* What to produce:
Format the lines of the entries below as a numbered list, leaving out any blank lines.

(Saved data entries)
- - - - -

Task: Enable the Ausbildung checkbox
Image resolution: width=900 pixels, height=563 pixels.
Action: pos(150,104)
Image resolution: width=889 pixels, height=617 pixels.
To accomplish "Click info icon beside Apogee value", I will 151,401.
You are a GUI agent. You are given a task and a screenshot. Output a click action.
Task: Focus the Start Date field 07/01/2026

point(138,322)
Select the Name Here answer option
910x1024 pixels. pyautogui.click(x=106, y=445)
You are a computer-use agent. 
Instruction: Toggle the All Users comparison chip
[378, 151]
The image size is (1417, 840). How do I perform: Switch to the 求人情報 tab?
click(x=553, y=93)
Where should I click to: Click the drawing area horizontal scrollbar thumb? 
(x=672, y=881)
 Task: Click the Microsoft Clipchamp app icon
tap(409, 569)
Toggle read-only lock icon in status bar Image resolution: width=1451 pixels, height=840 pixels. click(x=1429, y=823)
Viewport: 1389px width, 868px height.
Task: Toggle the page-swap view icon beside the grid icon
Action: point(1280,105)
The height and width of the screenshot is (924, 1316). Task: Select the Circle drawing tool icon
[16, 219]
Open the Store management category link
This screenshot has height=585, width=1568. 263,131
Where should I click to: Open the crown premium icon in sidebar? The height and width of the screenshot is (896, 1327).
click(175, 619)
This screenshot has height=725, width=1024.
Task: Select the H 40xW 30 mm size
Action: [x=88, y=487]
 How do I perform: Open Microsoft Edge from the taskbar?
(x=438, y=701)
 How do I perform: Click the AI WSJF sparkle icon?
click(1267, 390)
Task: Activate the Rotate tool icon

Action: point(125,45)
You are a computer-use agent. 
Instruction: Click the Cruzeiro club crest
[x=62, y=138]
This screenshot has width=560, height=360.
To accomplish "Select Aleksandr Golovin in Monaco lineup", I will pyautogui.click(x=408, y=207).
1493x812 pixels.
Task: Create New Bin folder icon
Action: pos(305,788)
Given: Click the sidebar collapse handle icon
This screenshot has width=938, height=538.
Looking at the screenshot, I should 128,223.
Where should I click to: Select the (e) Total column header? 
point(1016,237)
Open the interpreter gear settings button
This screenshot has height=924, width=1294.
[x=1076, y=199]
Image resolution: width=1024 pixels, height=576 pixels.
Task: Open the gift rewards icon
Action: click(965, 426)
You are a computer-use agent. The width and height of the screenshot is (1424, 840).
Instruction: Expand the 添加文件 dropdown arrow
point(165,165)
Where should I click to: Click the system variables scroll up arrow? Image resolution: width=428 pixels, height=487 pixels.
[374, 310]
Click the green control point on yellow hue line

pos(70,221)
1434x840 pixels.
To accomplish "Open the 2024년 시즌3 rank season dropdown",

- - - - -

* Solution to the exercise:
1. Task: Enable the Ausbildung checkbox
2. Image resolution: width=900 pixels, height=563 pixels.
3. Action: pos(150,104)
4. Image resolution: width=889 pixels, height=617 pixels.
5. To accomplish "Click info icon beside Apogee value", I will 151,401.
6. You are a GUI agent. You are given a task and a screenshot. Output a click action.
7. Task: Focus the Start Date field 07/01/2026
8. point(138,322)
9. Select the Name Here answer option
10. 910x1024 pixels. pyautogui.click(x=106, y=445)
11. You are a computer-use agent. 
12. Instruction: Toggle the All Users comparison chip
13. [378, 151]
14. The image size is (1417, 840). How do I perform: Switch to the 求人情報 tab?
15. click(x=553, y=93)
16. Where should I click to: Click the drawing area horizontal scrollbar thumb? 
17. (x=672, y=881)
18.  Task: Click the Microsoft Clipchamp app icon
19. tap(409, 569)
20. Toggle read-only lock icon in status bar Image resolution: width=1451 pixels, height=840 pixels. click(x=1429, y=823)
21. Viewport: 1389px width, 868px height.
22. Task: Toggle the page-swap view icon beside the grid icon
23. Action: point(1280,105)
24. The height and width of the screenshot is (924, 1316). Task: Select the Circle drawing tool icon
25. [16, 219]
26. Open the Store management category link
27. This screenshot has height=585, width=1568. 263,131
28. Where should I click to: Open the crown premium icon in sidebar? The height and width of the screenshot is (896, 1327).
29. click(175, 619)
30. This screenshot has height=725, width=1024.
31. Task: Select the H 40xW 30 mm size
32. Action: [x=88, y=487]
33.  How do I perform: Open Microsoft Edge from the taskbar?
34. (x=438, y=701)
35.  How do I perform: Click the AI WSJF sparkle icon?
36. click(1267, 390)
37. Task: Activate the Rotate tool icon
38. Action: point(125,45)
39. You are a computer-use agent. 
40. Instruction: Click the Cruzeiro club crest
41. [x=62, y=138]
42. This screenshot has width=560, height=360.
43. To accomplish "Select Aleksandr Golovin in Monaco lineup", I will pyautogui.click(x=408, y=207).
44. 1493x812 pixels.
45. Task: Create New Bin folder icon
46. Action: pos(305,788)
47. Given: Click the sidebar collapse handle icon
48. This screenshot has width=938, height=538.
49. Looking at the screenshot, I should 128,223.
50. Where should I click to: Select the (e) Total column header? 
51. point(1016,237)
52. Open the interpreter gear settings button
53. This screenshot has height=924, width=1294.
54. [x=1076, y=199]
55. Image resolution: width=1024 pixels, height=576 pixels.
56. Task: Open the gift rewards icon
57. Action: click(965, 426)
58. You are a computer-use agent. The width and height of the screenshot is (1424, 840).
59. Instruction: Expand the 添加文件 dropdown arrow
60. point(165,165)
61. Where should I click to: Click the system variables scroll up arrow? Image resolution: width=428 pixels, height=487 pixels.
62. [374, 310]
63. Click the green control point on yellow hue line
64. pos(70,221)
65. 1434x840 pixels.
66. To accomplish "Open the 2024년 시즌3 rank season dropdown",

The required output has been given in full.